* [STATED TASK]: Repeat the entries word for word, from the line containing "The width and" through the line containing "Action: click(467, 1128)", and include both of those lines.

* [DATASET ROWS]:
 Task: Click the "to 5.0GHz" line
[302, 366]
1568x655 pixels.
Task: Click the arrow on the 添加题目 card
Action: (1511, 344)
* * *
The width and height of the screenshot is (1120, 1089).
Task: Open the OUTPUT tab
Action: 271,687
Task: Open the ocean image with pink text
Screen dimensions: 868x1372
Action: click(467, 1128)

* [RESULT OF THE EXERCISE]:
The width and height of the screenshot is (1120, 1089).
Task: Open the OUTPUT tab
Action: 271,687
Task: Open the ocean image with pink text
Screen dimensions: 868x1372
Action: click(467, 1128)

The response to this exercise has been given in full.